What a fun way to "dress" a pumpkin. So different, colorful and classy.



We have never done anything to do with Halloween here and not just because it is my birthday - it's not big in Australia though there are signs of the commercial side creeping in gradually.
Your decorating today is very clever - and a beautiful page to match!


Carved turnips?... Hmmm... Have to ponder that one. Different than pumpkins? LOVE your pumpkins! They remind me of Mexican crafty objects.


Carving turnips . . . I've never heard of such a thing! :>) Your decorative pumpkins are great!


What a great job you did on those! I've never heard of carving turnips.

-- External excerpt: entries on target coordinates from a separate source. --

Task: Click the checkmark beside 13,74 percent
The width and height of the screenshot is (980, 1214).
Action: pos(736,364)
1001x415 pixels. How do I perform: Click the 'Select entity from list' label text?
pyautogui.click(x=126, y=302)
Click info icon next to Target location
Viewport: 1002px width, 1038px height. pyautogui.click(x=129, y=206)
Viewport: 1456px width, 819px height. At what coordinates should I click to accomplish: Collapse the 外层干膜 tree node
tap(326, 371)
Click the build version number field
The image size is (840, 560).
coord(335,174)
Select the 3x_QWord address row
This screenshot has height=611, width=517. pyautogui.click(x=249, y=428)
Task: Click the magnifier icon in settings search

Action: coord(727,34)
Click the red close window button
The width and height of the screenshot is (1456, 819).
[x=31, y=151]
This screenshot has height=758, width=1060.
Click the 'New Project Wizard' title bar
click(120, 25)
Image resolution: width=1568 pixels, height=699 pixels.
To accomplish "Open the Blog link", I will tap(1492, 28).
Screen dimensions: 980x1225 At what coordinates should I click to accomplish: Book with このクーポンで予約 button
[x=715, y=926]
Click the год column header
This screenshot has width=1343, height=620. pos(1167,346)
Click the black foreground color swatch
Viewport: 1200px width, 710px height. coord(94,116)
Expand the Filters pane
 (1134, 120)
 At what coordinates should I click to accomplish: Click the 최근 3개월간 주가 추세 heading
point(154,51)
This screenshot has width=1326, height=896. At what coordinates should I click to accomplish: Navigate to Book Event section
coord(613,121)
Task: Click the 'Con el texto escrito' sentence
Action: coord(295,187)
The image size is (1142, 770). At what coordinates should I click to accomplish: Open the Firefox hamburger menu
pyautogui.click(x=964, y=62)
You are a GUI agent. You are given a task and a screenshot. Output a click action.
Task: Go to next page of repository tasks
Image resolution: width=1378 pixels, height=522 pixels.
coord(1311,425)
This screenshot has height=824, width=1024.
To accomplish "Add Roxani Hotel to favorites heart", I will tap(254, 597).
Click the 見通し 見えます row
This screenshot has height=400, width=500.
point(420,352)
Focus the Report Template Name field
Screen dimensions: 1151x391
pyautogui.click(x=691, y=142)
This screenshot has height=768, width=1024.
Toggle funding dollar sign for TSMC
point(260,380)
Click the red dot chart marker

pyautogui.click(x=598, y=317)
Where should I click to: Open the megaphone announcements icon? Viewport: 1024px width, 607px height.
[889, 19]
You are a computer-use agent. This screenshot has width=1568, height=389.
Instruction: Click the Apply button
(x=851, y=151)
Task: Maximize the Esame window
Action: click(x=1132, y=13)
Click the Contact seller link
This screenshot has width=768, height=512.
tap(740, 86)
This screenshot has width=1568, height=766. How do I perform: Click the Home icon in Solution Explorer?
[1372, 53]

Oh yes, turnips (and I loved to nibble on the slivers of raw peppery, cabbagy tasting flesh) and up here of course, turnips are swede which confused me! My pair of fine Tesco pumpkins are still sitting entire on the kitchen table, where do the days go, but somewhere I have some puffy paints...


It was most definitely turnips (swedes) with us...and they WERE a nightmare !
Alison xx


Your green pumpkin is thrilling my heart.

Andy Lean

Hello Alexa, You have used such a wonderful selection of colours for your pumpkins and you have presented them beautifully on your digital page.
Thank you for your recent comment on my blog. I am glad you like the Raven. I am intrigued that you mention it would look good as a stamp. I have never thought about that and wouldn't know how to go about it. Would you? Andy


Wonderful wonderful pumpkins - such a variety of clever designs and colours - and so beautifully, crisply, elegantly presented to us. Awesome!

DH had carved turnips as a boy. I was abroad where Halloween wasn't quite the thing.


What gorgeous pumpkins and another beautiful layout.


Your pumpkins are works of art! Amazing!

I really enjoyed reading your post as well. I had never heard before about carving turnips instead of pumpkins or of the tradition of hiding a coin in a pie. The phrase argy-bargy was new to me too--all in all, a fun and informative read!